Dabei zeigt sich allerdings auch die
Quasistaatlichkeit der NGOs, denn es gibt an den Checkpoints drei Fahrspuren: für den Privatverkehr,
fürs Militär, für die internationalen Organisationen und die NGOs. Von unserem Kleinbus
flattert eine Fahne mit dem Symbol von SEED.
Vom Krieg künden überall
zerstörte, von schwarzen Brandspuren und Einschusslöchern gezeichnete Gebäude, auch ein
großer Friedhof der LTTE, auf dem gefallene Kämpfer in völlig gleichförmigen
Gräbern liegen. Unterwegs treffen wir den regionalen Gesundheitsbeauftragten der Regierung (die
wenigen Krankenhäuser im von der LTTE kontrollierten Gebiet werden von ihr unterhalten), aber auch
Repräsentanten der LTTE sowie Mitarbeiter anderer NGOs bzw. der UNO.
Selbst der Gesundheitsbeauftragte, ein
offenbar engagierter und couragierter Arzt, kritisiert die Ungleichbehandlung in der Hilfe, beklagt, dass
ihm dringend benötigtes medizinisches Gerät vorenthalten wird. Keiner unserer
Gesprächspartner stellt den Friedensprozess in Frage, auch nicht die Repräsentanten der Tigers.
SEED setzt darauf, dass zwischen und quer zu den Fronten nach und nach eine autonome Zivilgesellschaft
entsteht. Sie beteiligt sich neben der Projektarbeit intensiv an ersten Versuchen einer Koordination, in
der Vernetzung der regionalen NGOs ebenso wie im National Forum of Peoples Organisations.

BEREITGESTELLTES MATERIAL.
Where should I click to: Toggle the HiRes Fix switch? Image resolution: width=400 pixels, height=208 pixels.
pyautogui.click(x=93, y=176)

VERSTÄNDNIS PRÜFEN.
1 – Woran zeigt sich laut dem Text über die Fahrt durch das LTTE-Gebiet die Quasistaatlichkeit der NGOs? Antworte in ein bis drei Sätzen.
2 – Wie könnte der Text über die Fahrt durch das LTTE-Gebiet nach seinem letzten Satz weitergehen? Schreibe die Fortsetzung.

LÖSUNGEN.
1 – Sie zeigt sich an den Checkpoints, wo es drei Fahrspuren gibt: eine für den Privatverkehr, eine für das Militär und eine für die internationalen Organisationen und die NGOs.

2 –
Wieder zurück in Vavuniya besuchen wir am Rand der Stadt die »Organic Farm«, die SEED
dort auch als Versuchslaboratorium für eine ökologisch und sozial nachhaltige Land- und
Viehwirtschaft betreibt. Alles nach den Möglichkeiten gemeinwesenorientierter Subsistenzproduktion,
deren Grenzen am jeweiligen Ort die Developers durch die räumliche Ausweitung ihrer modellhaften
Projekte verrücken wollen, mit der sich neue Möglichkeiten der Kooperation öffnen. »Das
ist unsere Möglichkeit, unsere Chance jetzt«, sagt Singham, »nach dem Krieg, nach dem
Tsunami.«
Nach sechsstündiger Zugfahrt zurück
in Colombo, holt uns ein Kleinbus ab, der dem Movement for National Land and Agricultural Reform (MONLAR)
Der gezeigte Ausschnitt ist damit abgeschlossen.